Kronecker product of multiple matrices.
Parameters
----------
args: list[NDArray]
The matrices to take the Kronecker product of
Returns
-------
NDArray
The Kronecker product of the matrices
"""
return reduce(np.kron, args)
class ExampleSubclass(QuantumSystem):
"""
An example subclass of QuantumSystem.
"""
def __init__(self,
qubits: int,
use_graph: bool = True):
"""
Initialises the ExampleSubclass.
Parameters
----------
qubits: int
The number of qubits in the system
use_graph: bool
Whether to use TensorFlow graphs during computation.
"""
self.qubits = qubits
X = np.array([[0, 1], # Pauli-X
[1, 0]])
Z = np.array([[1, 0], # Pauli-Z
[0, -1]])
H0 = kron(*[Z]*qubits)
Xn = lambda n: kron(np.identity(2**(n-1)),
X,
np.identity(2**(qubits-n)))
Hs = [Xn(n) for n in range(1, qubits+1)]
super().__init__(H0,
Hs,
HilbertSpace(np.arange(2**qubits)),
use_graph)
def _pre_processing(self,
frequencies: np.ndarray,
amplitudes: np.ndarray,
T: float
) -> tuple:
"""
When calling any evolution method (listed in the See also section)
`_pre_processing()` is executed on the arguements before the control
amplitudes are modulated by the frequencies (during
`_envolope_processing()`) and then finally the modulated control
amplitudes are used by the evolution method.
Parameters
----------
frequencies: NDArray[Shape[`qubits`], float]
The frequencies of the to drive X on each of the qubits
amplitudes: NDArray[Shape[`qubits`], complex]
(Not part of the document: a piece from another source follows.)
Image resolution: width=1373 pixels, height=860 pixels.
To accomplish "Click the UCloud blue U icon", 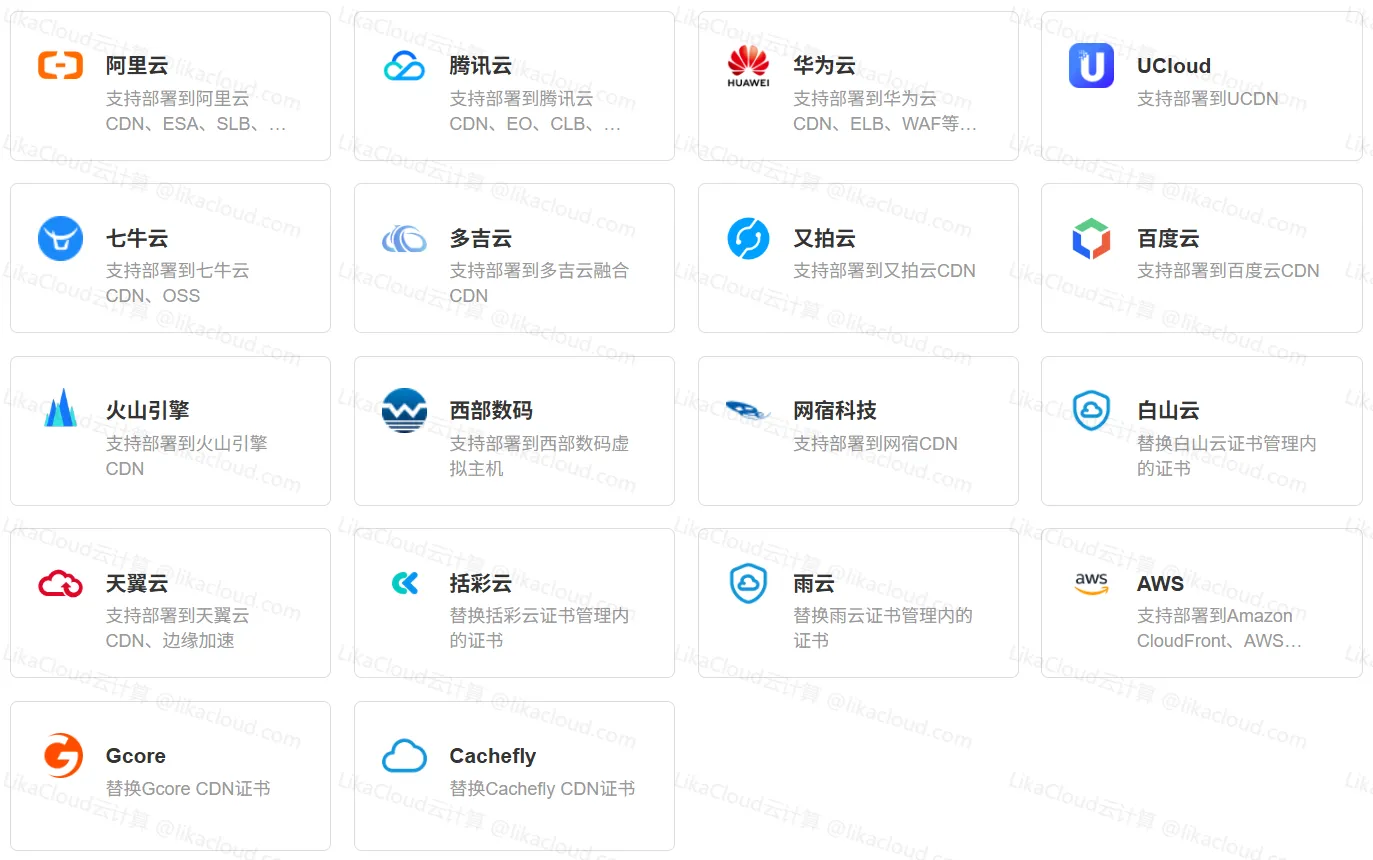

The amplitude of to drive X on each of the qubits
T: float
The time to evolve the system for
Returns
-------
tuple[tf.Tensor[Shape[n_time_steps, total_n_channels], tf.complex128], tf.Tensor[Shape[:attr:`state_shape`], tf.complex128], float, tf.Tensor[Shape[n_time_steps, total_n_channels], tf.complex128], list[int]]
A tuple of
1. The control amplitude envolopes
2. The initial state
3. The integrator time step
4. The frequencies to modulate the control amplitude envolopes with
5. A list of the number of channels for each control Hamiltonian
Warning
-------
The number of channels for each control Hamiltonian must be stored
as a ``list`` and not an ``NDArray`` or a
`TensorFlow <https://www.tensorflow.org>`__ tensor.
See Also
--------
* `propagate()`
* `propagate_collection()`
* `propagate_all()`
* `evolved_expectation_value()`
* `evolved_expectation_value_all()`
* `get_driving_pulses()`
* `gradient()`
"""
amplitudes = tf.cast(amplitudes, tf.complex128)
amplitudes = tf.reshape(amplitudes, (1, self.qubits))
n_time_steps = tf.cast(tf.math.ceil(T)*100, tf.int32)
ctrl_amp = tf.broadcast_to(amplitudes, tf.stack([n_time_steps, self.qubits], axis=0))
initial_state = self.hilbert_space.basis_vector(0)
dt = T/tf.cast(n_time_steps, tf.float64)
frequencies = tf.reshape(tf.cast(frequencies, dtype=tf.complex128), (self.qubits,))
number_channels = [1]*self.qubits
return super()._pre_processing(ctrl_amp, initial_state, dt, frequencies, number_channels)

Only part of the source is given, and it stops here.